We promised to explain how the Sparse Football Pool relates to the brain, the

CLA (Numenta’s Cortical Learning Algorithm) and Intelligence. The CLA relies on

Sparse Distributed Representations, a form of information representation where

you have a bunch of 0s and 1s. Most of the numbers are 0s and a few of them

are 1s (hence the term "Sparse"). In fact, each entry to the pool was an

SDR—nine 1s and twenty-one 0s. SDRs are also the fundamental way our

brain represents information. At any point in time, most of the neurons in our

brain are quiet and a small percentage of them are firing. It turns out that

this form of representation can have some really interesting properties.
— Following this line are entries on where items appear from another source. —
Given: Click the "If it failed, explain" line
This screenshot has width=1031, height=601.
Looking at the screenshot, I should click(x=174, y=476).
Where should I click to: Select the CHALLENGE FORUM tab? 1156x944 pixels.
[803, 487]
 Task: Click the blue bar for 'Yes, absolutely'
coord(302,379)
I constructed the Football Pool specifically so I could highlight some of

these points. In the brain the numbers are, of course, far larger and the

situation is a lot more complex, but we can illustrate the basic concepts

using the Pool.

#### Numerical Properties Of SDRs

Even though there are only a small number of 1s, systems using SDRs can uniquely

represent a massive number of patterns. Let’s ask the following question: given

that you can only select 9 True answers out of 30, how many unique entries are

there? The answer turns out to be larger than you might guess: there are

14,307,150 possible unique entries! (I know that sounds like a lot—it’s

based on a concept called

"binomial coefficients").

In Grok our patterns have 40 bits on out of 2048. The number of unique patterns

is an unimaginably large 2.37 x 10^84! Give or take 10^80.
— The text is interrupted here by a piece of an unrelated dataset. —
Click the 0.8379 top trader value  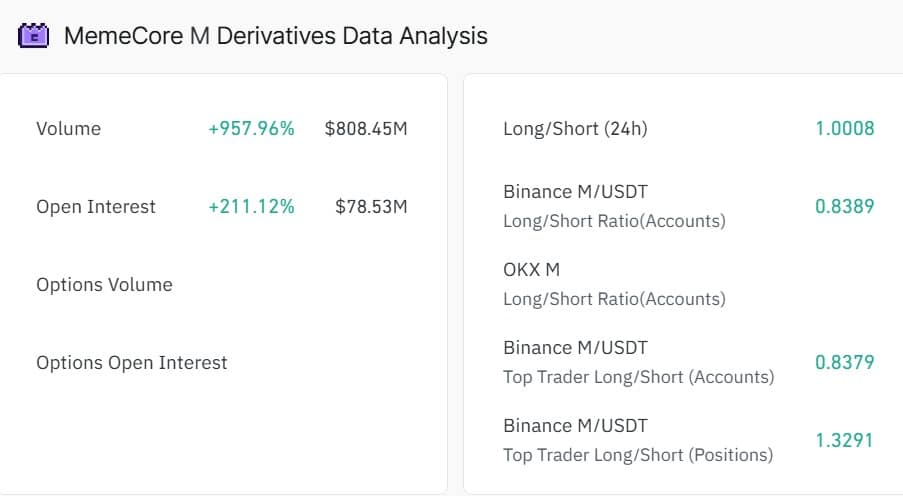(x=844, y=362)
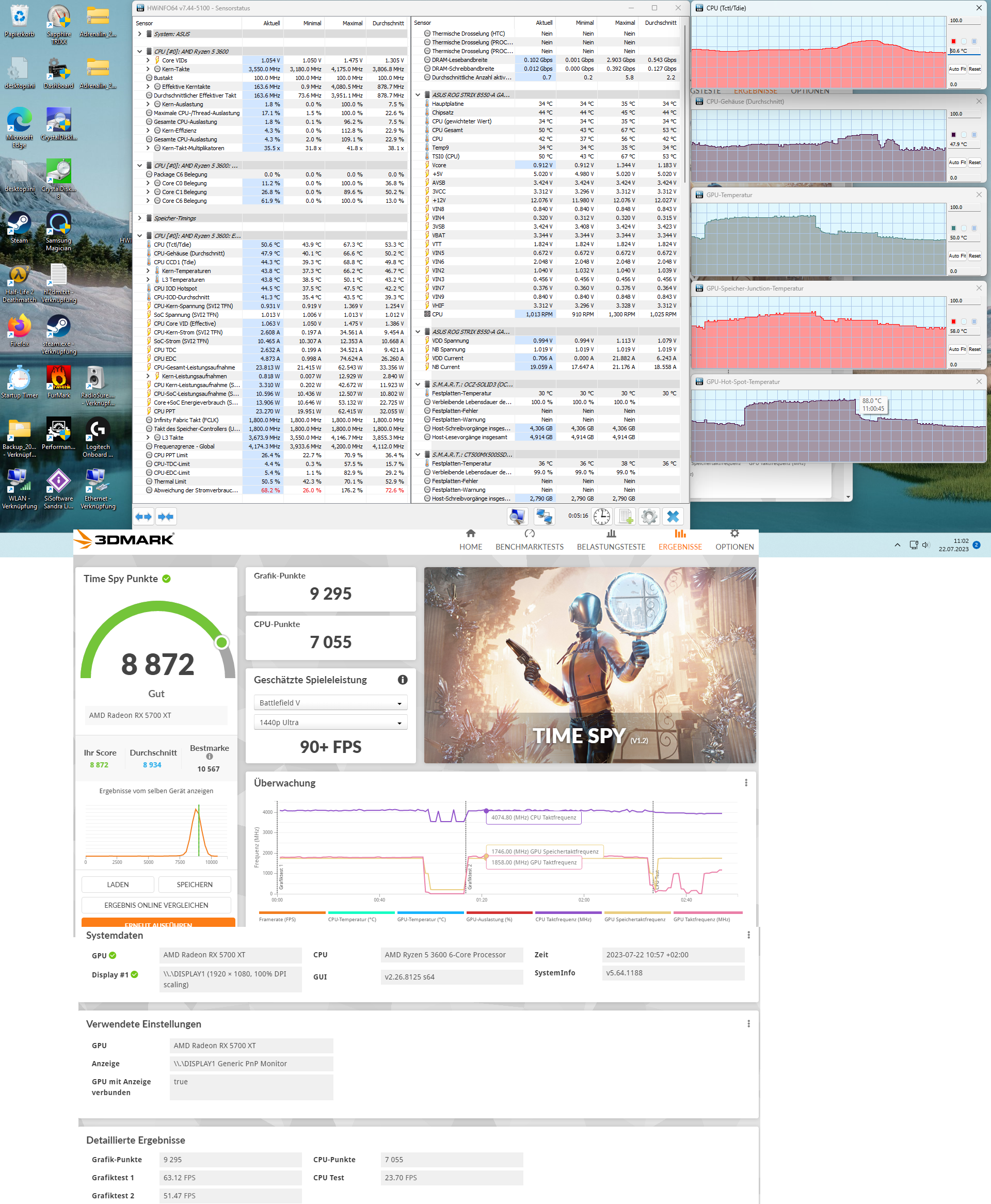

What is the chance someone else can have the exact same answer as you? Assuming

everything is random, that’s just the flip side of the above question: it is 1

in 14,307,150. Even your identical twin would have a hard time guessing your

answer.

What is the chance of someone getting a perfect score? There were 12 Trues in

the final answer. Picking any 9 out of those 12 would be fine. There are 220

possible perfect answers, so again, if everything was random, the chance of

getting a perfect score is about 220/14,307,150, or about 1 in 65,032.

OK, even if you don’t get a perfect score, what is a good score? The chance of

getting a score of 8 is 1 in 28,903. The chance of getting a 7 is still very

rare: only 1 in 18,065. Now, here’s a puzzler: we had less than 150 entries

yet two people had a score of 7. How is this possible? Either the constellations

were lined up perfectly, or there is something else going on. Turns out we can

ignore astrology—there is another answer. The fact that a highly

improbable event occurred tells us that there is something really non-random

happening.

#### Semantic Properties Of SDRs

The world is not random, and neither were the questions. The questions were

grouped into similar semantic categories and the SDR corresponding to each entry

represents these semantics. Here are four aspects of this:

**SDRs can represent specific information:** Each person’s answer reveals

something about the way they thought about the game. This could be very

specific. Suppose you answered True to Question 11 (Frank Gore will rush for

more yards than Ray Rice). That tells us you predicted Frank Gore would do well.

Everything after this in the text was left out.